Records provided:
• • • • • • •

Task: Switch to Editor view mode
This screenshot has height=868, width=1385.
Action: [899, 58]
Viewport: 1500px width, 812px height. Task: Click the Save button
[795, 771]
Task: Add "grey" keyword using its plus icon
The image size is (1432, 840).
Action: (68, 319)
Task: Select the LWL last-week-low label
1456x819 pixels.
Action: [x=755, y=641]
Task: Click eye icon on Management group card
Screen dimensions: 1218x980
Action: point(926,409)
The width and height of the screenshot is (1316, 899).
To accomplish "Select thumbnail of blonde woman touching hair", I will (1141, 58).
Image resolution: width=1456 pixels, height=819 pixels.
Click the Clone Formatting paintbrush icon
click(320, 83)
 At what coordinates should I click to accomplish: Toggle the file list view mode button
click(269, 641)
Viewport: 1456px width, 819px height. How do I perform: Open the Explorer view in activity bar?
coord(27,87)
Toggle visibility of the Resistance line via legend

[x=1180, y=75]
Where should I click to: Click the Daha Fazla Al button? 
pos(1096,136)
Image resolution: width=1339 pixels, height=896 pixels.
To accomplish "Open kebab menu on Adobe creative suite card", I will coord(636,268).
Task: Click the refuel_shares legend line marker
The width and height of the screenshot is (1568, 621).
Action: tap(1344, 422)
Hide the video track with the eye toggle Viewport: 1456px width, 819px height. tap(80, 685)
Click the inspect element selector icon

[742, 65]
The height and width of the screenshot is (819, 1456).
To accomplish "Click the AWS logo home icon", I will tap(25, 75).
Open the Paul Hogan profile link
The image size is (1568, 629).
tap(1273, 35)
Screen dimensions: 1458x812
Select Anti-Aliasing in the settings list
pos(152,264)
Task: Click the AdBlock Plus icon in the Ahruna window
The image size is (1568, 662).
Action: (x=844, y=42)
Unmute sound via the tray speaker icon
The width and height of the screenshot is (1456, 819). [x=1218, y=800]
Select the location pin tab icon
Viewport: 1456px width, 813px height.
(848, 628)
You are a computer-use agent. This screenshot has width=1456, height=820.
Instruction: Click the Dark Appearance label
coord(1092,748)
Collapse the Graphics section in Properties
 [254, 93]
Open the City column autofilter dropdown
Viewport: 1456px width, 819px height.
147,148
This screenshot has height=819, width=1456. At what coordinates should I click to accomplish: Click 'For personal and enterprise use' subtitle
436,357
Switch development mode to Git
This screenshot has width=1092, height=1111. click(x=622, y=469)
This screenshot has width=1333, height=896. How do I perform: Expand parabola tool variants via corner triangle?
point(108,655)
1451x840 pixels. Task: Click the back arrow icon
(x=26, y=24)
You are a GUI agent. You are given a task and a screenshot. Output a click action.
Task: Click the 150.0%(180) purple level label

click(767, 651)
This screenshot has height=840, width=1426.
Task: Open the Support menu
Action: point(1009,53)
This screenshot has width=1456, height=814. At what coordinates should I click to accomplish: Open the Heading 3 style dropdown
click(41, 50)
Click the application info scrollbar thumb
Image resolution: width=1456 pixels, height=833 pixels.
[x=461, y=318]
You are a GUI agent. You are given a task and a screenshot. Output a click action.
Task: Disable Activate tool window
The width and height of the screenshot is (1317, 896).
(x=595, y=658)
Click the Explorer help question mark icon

• • • • • • •

What to work on: Every line above should be written out again, unchanged.

Your solution:
Task: Switch to Editor view mode
This screenshot has height=868, width=1385.
Action: [899, 58]
Viewport: 1500px width, 812px height. Task: Click the Save button
[795, 771]
Task: Add "grey" keyword using its plus icon
The image size is (1432, 840).
Action: (68, 319)
Task: Select the LWL last-week-low label
1456x819 pixels.
Action: [x=755, y=641]
Task: Click eye icon on Management group card
Screen dimensions: 1218x980
Action: point(926,409)
The width and height of the screenshot is (1316, 899).
To accomplish "Select thumbnail of blonde woman touching hair", I will (1141, 58).
Image resolution: width=1456 pixels, height=819 pixels.
Click the Clone Formatting paintbrush icon
click(320, 83)
 At what coordinates should I click to accomplish: Toggle the file list view mode button
click(269, 641)
Viewport: 1456px width, 819px height. How do I perform: Open the Explorer view in activity bar?
coord(27,87)
Toggle visibility of the Resistance line via legend

[x=1180, y=75]
Where should I click to: Click the Daha Fazla Al button? 
pos(1096,136)
Image resolution: width=1339 pixels, height=896 pixels.
To accomplish "Open kebab menu on Adobe creative suite card", I will coord(636,268).
Task: Click the refuel_shares legend line marker
The width and height of the screenshot is (1568, 621).
Action: tap(1344, 422)
Hide the video track with the eye toggle Viewport: 1456px width, 819px height. tap(80, 685)
Click the inspect element selector icon

[742, 65]
The height and width of the screenshot is (819, 1456).
To accomplish "Click the AWS logo home icon", I will tap(25, 75).
Open the Paul Hogan profile link
The image size is (1568, 629).
tap(1273, 35)
Screen dimensions: 1458x812
Select Anti-Aliasing in the settings list
pos(152,264)
Task: Click the AdBlock Plus icon in the Ahruna window
The image size is (1568, 662).
Action: (x=844, y=42)
Unmute sound via the tray speaker icon
The width and height of the screenshot is (1456, 819). [x=1218, y=800]
Select the location pin tab icon
Viewport: 1456px width, 813px height.
(848, 628)
You are a computer-use agent. This screenshot has width=1456, height=820.
Instruction: Click the Dark Appearance label
coord(1092,748)
Collapse the Graphics section in Properties
 [254, 93]
Open the City column autofilter dropdown
Viewport: 1456px width, 819px height.
147,148
This screenshot has height=819, width=1456. At what coordinates should I click to accomplish: Click 'For personal and enterprise use' subtitle
436,357
Switch development mode to Git
This screenshot has width=1092, height=1111. click(x=622, y=469)
This screenshot has width=1333, height=896. How do I perform: Expand parabola tool variants via corner triangle?
point(108,655)
1451x840 pixels. Task: Click the back arrow icon
(x=26, y=24)
You are a GUI agent. You are given a task and a screenshot. Output a click action.
Task: Click the 150.0%(180) purple level label

click(767, 651)
This screenshot has height=840, width=1426.
Task: Open the Support menu
Action: point(1009,53)
This screenshot has width=1456, height=814. At what coordinates should I click to accomplish: Open the Heading 3 style dropdown
click(41, 50)
Click the application info scrollbar thumb
Image resolution: width=1456 pixels, height=833 pixels.
[x=461, y=318]
You are a GUI agent. You are given a task and a screenshot. Output a click action.
Task: Disable Activate tool window
The width and height of the screenshot is (1317, 896).
(x=595, y=658)
Click the Explorer help question mark icon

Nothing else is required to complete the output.